* YOUR OBJECTIVE
The records are to be copied in their entirety, exactly as given.

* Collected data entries
______________________________

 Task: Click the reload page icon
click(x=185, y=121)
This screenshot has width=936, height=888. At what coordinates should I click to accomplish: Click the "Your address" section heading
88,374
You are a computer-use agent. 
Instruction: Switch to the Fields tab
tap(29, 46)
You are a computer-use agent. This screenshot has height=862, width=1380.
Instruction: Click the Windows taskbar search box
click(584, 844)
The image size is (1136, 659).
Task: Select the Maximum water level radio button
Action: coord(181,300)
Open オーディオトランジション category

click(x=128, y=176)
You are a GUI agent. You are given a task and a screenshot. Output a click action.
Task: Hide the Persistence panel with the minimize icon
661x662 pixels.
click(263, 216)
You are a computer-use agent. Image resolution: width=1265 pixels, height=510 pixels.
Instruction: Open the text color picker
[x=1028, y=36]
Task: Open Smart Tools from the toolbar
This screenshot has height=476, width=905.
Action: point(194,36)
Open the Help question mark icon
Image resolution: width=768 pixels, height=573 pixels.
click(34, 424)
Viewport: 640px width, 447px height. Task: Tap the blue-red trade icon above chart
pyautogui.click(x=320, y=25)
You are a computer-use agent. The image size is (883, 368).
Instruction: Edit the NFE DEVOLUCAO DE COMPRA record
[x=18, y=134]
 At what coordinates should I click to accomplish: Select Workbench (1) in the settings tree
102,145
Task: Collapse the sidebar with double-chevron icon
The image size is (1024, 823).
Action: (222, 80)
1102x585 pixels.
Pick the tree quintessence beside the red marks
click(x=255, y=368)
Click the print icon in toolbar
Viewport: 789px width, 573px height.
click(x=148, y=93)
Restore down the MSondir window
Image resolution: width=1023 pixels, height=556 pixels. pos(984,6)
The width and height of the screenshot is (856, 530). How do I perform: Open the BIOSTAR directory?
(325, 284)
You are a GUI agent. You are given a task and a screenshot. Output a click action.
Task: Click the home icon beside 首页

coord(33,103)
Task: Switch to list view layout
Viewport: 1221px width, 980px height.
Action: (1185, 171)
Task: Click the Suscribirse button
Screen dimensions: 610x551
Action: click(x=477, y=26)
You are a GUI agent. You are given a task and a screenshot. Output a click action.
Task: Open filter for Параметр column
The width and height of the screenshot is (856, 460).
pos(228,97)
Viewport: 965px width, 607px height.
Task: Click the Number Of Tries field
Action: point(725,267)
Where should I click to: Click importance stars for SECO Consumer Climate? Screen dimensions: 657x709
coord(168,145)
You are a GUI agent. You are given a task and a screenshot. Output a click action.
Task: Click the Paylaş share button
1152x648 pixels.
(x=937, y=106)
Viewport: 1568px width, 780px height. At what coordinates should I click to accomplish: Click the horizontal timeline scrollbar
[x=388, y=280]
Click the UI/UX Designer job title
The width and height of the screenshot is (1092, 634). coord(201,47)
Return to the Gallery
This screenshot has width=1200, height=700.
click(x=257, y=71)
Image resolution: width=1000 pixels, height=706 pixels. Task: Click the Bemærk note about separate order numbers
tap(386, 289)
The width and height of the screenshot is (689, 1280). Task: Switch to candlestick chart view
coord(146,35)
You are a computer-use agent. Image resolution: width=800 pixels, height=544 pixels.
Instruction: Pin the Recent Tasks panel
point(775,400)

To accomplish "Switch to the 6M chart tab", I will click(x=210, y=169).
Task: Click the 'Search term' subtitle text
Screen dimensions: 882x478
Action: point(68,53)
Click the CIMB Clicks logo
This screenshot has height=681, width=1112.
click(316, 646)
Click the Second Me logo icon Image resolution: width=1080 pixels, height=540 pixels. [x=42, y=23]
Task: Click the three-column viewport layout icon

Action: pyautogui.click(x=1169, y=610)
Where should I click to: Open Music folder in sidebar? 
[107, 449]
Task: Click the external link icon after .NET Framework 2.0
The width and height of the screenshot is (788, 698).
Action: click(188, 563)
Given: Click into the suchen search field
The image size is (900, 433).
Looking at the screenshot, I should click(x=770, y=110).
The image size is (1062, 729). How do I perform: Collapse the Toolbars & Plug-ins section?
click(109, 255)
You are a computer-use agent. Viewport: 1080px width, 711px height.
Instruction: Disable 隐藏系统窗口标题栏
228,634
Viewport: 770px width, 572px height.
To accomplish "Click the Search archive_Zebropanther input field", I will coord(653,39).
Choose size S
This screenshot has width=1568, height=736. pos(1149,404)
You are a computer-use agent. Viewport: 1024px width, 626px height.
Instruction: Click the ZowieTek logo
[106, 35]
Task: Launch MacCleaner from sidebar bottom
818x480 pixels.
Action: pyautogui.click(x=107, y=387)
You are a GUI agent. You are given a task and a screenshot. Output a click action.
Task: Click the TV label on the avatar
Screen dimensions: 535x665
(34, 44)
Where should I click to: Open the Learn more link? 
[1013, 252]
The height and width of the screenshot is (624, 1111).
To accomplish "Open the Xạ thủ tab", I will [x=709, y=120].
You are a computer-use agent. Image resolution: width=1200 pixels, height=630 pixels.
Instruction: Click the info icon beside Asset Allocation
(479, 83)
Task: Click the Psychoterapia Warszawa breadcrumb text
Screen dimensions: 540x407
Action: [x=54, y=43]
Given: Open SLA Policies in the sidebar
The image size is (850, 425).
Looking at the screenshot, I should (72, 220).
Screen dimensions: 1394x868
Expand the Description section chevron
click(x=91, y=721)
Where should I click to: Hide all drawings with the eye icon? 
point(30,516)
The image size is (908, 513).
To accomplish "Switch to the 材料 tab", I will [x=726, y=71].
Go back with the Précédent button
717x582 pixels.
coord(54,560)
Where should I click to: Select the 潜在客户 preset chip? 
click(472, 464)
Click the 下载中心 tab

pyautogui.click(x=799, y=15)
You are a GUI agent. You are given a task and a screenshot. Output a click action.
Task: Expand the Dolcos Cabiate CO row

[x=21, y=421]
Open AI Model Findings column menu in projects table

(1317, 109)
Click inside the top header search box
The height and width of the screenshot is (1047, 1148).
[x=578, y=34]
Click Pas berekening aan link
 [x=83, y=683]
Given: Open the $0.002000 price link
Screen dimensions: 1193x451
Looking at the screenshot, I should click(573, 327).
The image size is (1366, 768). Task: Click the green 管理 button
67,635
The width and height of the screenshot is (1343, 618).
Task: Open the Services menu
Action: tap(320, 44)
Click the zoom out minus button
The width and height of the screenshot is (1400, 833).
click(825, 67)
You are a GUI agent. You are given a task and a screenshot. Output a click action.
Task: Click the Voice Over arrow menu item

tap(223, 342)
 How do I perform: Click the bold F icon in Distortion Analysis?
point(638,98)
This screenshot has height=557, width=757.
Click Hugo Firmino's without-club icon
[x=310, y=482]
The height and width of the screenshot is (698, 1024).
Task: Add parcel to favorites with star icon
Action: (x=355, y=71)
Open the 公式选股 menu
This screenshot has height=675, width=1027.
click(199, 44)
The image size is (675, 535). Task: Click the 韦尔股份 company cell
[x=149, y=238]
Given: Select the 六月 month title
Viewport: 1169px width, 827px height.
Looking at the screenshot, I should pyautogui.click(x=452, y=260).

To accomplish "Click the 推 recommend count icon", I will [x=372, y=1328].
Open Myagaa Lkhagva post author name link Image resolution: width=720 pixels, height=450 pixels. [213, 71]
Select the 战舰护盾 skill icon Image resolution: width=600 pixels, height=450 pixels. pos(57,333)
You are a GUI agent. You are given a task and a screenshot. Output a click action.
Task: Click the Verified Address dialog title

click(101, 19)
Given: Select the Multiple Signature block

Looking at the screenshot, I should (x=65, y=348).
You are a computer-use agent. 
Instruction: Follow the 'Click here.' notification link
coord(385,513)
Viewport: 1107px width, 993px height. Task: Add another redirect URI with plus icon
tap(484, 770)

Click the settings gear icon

______________________________

* SOLUTION FOR THIS PROBLEM
 Task: Click the reload page icon
click(x=185, y=121)
This screenshot has width=936, height=888. At what coordinates should I click to accomplish: Click the "Your address" section heading
88,374
You are a computer-use agent. 
Instruction: Switch to the Fields tab
tap(29, 46)
You are a computer-use agent. This screenshot has height=862, width=1380.
Instruction: Click the Windows taskbar search box
click(584, 844)
The image size is (1136, 659).
Task: Select the Maximum water level radio button
Action: coord(181,300)
Open オーディオトランジション category

click(x=128, y=176)
You are a GUI agent. You are given a task and a screenshot. Output a click action.
Task: Hide the Persistence panel with the minimize icon
661x662 pixels.
click(263, 216)
You are a computer-use agent. Image resolution: width=1265 pixels, height=510 pixels.
Instruction: Open the text color picker
[x=1028, y=36]
Task: Open Smart Tools from the toolbar
This screenshot has height=476, width=905.
Action: point(194,36)
Open the Help question mark icon
Image resolution: width=768 pixels, height=573 pixels.
click(34, 424)
Viewport: 640px width, 447px height. Task: Tap the blue-red trade icon above chart
pyautogui.click(x=320, y=25)
You are a computer-use agent. The image size is (883, 368).
Instruction: Edit the NFE DEVOLUCAO DE COMPRA record
[x=18, y=134]
 At what coordinates should I click to accomplish: Select Workbench (1) in the settings tree
102,145
Task: Collapse the sidebar with double-chevron icon
The image size is (1024, 823).
Action: (222, 80)
1102x585 pixels.
Pick the tree quintessence beside the red marks
click(x=255, y=368)
Click the print icon in toolbar
Viewport: 789px width, 573px height.
click(x=148, y=93)
Restore down the MSondir window
Image resolution: width=1023 pixels, height=556 pixels. pos(984,6)
The width and height of the screenshot is (856, 530). How do I perform: Open the BIOSTAR directory?
(325, 284)
You are a GUI agent. You are given a task and a screenshot. Output a click action.
Task: Click the home icon beside 首页

coord(33,103)
Task: Switch to list view layout
Viewport: 1221px width, 980px height.
Action: (1185, 171)
Task: Click the Suscribirse button
Screen dimensions: 610x551
Action: click(x=477, y=26)
You are a GUI agent. You are given a task and a screenshot. Output a click action.
Task: Open filter for Параметр column
The width and height of the screenshot is (856, 460).
pos(228,97)
Viewport: 965px width, 607px height.
Task: Click the Number Of Tries field
Action: point(725,267)
Where should I click to: Click importance stars for SECO Consumer Climate? Screen dimensions: 657x709
coord(168,145)
You are a GUI agent. You are given a task and a screenshot. Output a click action.
Task: Click the Paylaş share button
1152x648 pixels.
(x=937, y=106)
Viewport: 1568px width, 780px height. At what coordinates should I click to accomplish: Click the horizontal timeline scrollbar
[x=388, y=280]
Click the UI/UX Designer job title
The width and height of the screenshot is (1092, 634). coord(201,47)
Return to the Gallery
This screenshot has width=1200, height=700.
click(x=257, y=71)
Image resolution: width=1000 pixels, height=706 pixels. Task: Click the Bemærk note about separate order numbers
tap(386, 289)
The width and height of the screenshot is (689, 1280). Task: Switch to candlestick chart view
coord(146,35)
You are a computer-use agent. Image resolution: width=800 pixels, height=544 pixels.
Instruction: Pin the Recent Tasks panel
point(775,400)

To accomplish "Switch to the 6M chart tab", I will click(x=210, y=169).
Task: Click the 'Search term' subtitle text
Screen dimensions: 882x478
Action: point(68,53)
Click the CIMB Clicks logo
This screenshot has height=681, width=1112.
click(316, 646)
Click the Second Me logo icon Image resolution: width=1080 pixels, height=540 pixels. [x=42, y=23]
Task: Click the three-column viewport layout icon

Action: pyautogui.click(x=1169, y=610)
Where should I click to: Open Music folder in sidebar? 
[107, 449]
Task: Click the external link icon after .NET Framework 2.0
The width and height of the screenshot is (788, 698).
Action: click(188, 563)
Given: Click into the suchen search field
The image size is (900, 433).
Looking at the screenshot, I should click(x=770, y=110).
The image size is (1062, 729). How do I perform: Collapse the Toolbars & Plug-ins section?
click(109, 255)
You are a computer-use agent. Viewport: 1080px width, 711px height.
Instruction: Disable 隐藏系统窗口标题栏
228,634
Viewport: 770px width, 572px height.
To accomplish "Click the Search archive_Zebropanther input field", I will coord(653,39).
Choose size S
This screenshot has width=1568, height=736. pos(1149,404)
You are a computer-use agent. Viewport: 1024px width, 626px height.
Instruction: Click the ZowieTek logo
[106, 35]
Task: Launch MacCleaner from sidebar bottom
818x480 pixels.
Action: pyautogui.click(x=107, y=387)
You are a GUI agent. You are given a task and a screenshot. Output a click action.
Task: Click the TV label on the avatar
Screen dimensions: 535x665
(34, 44)
Where should I click to: Open the Learn more link? 
[1013, 252]
The height and width of the screenshot is (624, 1111).
To accomplish "Open the Xạ thủ tab", I will [x=709, y=120].
You are a computer-use agent. Image resolution: width=1200 pixels, height=630 pixels.
Instruction: Click the info icon beside Asset Allocation
(479, 83)
Task: Click the Psychoterapia Warszawa breadcrumb text
Screen dimensions: 540x407
Action: [x=54, y=43]
Given: Open SLA Policies in the sidebar
The image size is (850, 425).
Looking at the screenshot, I should (72, 220).
Screen dimensions: 1394x868
Expand the Description section chevron
click(x=91, y=721)
Where should I click to: Hide all drawings with the eye icon? 
point(30,516)
The image size is (908, 513).
To accomplish "Switch to the 材料 tab", I will [x=726, y=71].
Go back with the Précédent button
717x582 pixels.
coord(54,560)
Where should I click to: Select the 潜在客户 preset chip? 
click(472, 464)
Click the 下载中心 tab

pyautogui.click(x=799, y=15)
You are a GUI agent. You are given a task and a screenshot. Output a click action.
Task: Expand the Dolcos Cabiate CO row

[x=21, y=421]
Open AI Model Findings column menu in projects table

(1317, 109)
Click inside the top header search box
The height and width of the screenshot is (1047, 1148).
[x=578, y=34]
Click Pas berekening aan link
 [x=83, y=683]
Given: Open the $0.002000 price link
Screen dimensions: 1193x451
Looking at the screenshot, I should click(573, 327).
The image size is (1366, 768). Task: Click the green 管理 button
67,635
The width and height of the screenshot is (1343, 618).
Task: Open the Services menu
Action: tap(320, 44)
Click the zoom out minus button
The width and height of the screenshot is (1400, 833).
click(825, 67)
You are a GUI agent. You are given a task and a screenshot. Output a click action.
Task: Click the Voice Over arrow menu item

tap(223, 342)
 How do I perform: Click the bold F icon in Distortion Analysis?
point(638,98)
This screenshot has height=557, width=757.
Click Hugo Firmino's without-club icon
[x=310, y=482]
The height and width of the screenshot is (698, 1024).
Task: Add parcel to favorites with star icon
Action: (x=355, y=71)
Open the 公式选股 menu
This screenshot has height=675, width=1027.
click(199, 44)
The image size is (675, 535). Task: Click the 韦尔股份 company cell
[x=149, y=238]
Given: Select the 六月 month title
Viewport: 1169px width, 827px height.
Looking at the screenshot, I should pyautogui.click(x=452, y=260).

To accomplish "Click the 推 recommend count icon", I will [x=372, y=1328].
Open Myagaa Lkhagva post author name link Image resolution: width=720 pixels, height=450 pixels. [213, 71]
Select the 战舰护盾 skill icon Image resolution: width=600 pixels, height=450 pixels. pos(57,333)
You are a GUI agent. You are given a task and a screenshot. Output a click action.
Task: Click the Verified Address dialog title

click(101, 19)
Given: Select the Multiple Signature block

Looking at the screenshot, I should (x=65, y=348).
You are a computer-use agent. 
Instruction: Follow the 'Click here.' notification link
coord(385,513)
Viewport: 1107px width, 993px height. Task: Add another redirect URI with plus icon
tap(484, 770)

Click the settings gear icon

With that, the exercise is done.